Un cristiano non è semplicemente qualcuno che frequenta una chiesa o che professa delle convinzioni religiose. È qualcuno che, lì dove incontra il male, cerca di contrastarlo. Dove c’è sofferenza porta consolazione. Dove c’è solitudine costruisce relazioni. Dove c’è ingiustizia prende posizione. Dove qualcuno è ferito cerca di prendersene cura.

Il cristianesimo non scende a compromessi con il male, ma non lo combatte usando le sue stesse armi. La forza del Vangelo è una forza mite. Non distrugge il nemico, ma tenta di liberarlo dal male che lo tiene prigioniero. Non umilia chi sbaglia, ma cerca di rialzarlo. Non aggiunge violenza alla violenza, ma interrompe la catena del male attraverso la logica dell’amore.

Subito dopo, il Vangelo ci consegna i nomi dei Dodici. Questo dettaglio non è secondario. Gesù non chiama una folla anonima. Chiama persone concrete, ciascuna con il proprio nome, la propria storia, il proprio carattere e persino le proprie contraddizioni.

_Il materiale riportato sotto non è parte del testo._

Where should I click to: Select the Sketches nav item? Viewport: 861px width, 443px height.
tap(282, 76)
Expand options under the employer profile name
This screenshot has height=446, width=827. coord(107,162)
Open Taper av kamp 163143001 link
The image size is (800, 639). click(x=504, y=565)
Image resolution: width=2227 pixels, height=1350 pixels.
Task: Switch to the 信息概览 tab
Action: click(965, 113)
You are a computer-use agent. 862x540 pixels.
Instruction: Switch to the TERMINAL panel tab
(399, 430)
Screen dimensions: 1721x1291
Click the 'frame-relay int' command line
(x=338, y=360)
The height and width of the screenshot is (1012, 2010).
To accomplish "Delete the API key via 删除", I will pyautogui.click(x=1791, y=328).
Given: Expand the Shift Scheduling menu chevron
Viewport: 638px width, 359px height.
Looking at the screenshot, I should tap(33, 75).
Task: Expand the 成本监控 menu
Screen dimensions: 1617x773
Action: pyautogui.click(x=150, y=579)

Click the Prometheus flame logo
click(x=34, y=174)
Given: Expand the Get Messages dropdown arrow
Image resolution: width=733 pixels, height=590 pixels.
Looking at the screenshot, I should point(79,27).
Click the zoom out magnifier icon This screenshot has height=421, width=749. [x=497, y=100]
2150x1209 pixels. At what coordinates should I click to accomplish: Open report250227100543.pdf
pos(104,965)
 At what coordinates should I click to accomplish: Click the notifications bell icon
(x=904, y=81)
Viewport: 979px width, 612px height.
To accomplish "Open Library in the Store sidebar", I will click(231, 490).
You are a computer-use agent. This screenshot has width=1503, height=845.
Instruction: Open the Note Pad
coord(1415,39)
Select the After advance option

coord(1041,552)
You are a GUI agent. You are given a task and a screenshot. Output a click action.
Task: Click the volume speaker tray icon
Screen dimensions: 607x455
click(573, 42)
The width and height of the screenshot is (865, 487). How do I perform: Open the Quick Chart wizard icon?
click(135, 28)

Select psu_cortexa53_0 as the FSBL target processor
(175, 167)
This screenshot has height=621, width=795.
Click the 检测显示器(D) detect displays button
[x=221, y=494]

Il Vangelo non ama le masse indistinte, ma i volti e i nomi propri. Per questo non siamo veramente cristiani quando ci sentiamo rassicurati dai numeri, dal successo o dalla forza di una qualunque esperienza ecclesiale. Siamo cristiani quando ci accorgiamo che Cristo sta chiamando personalmente ciascuno di noi.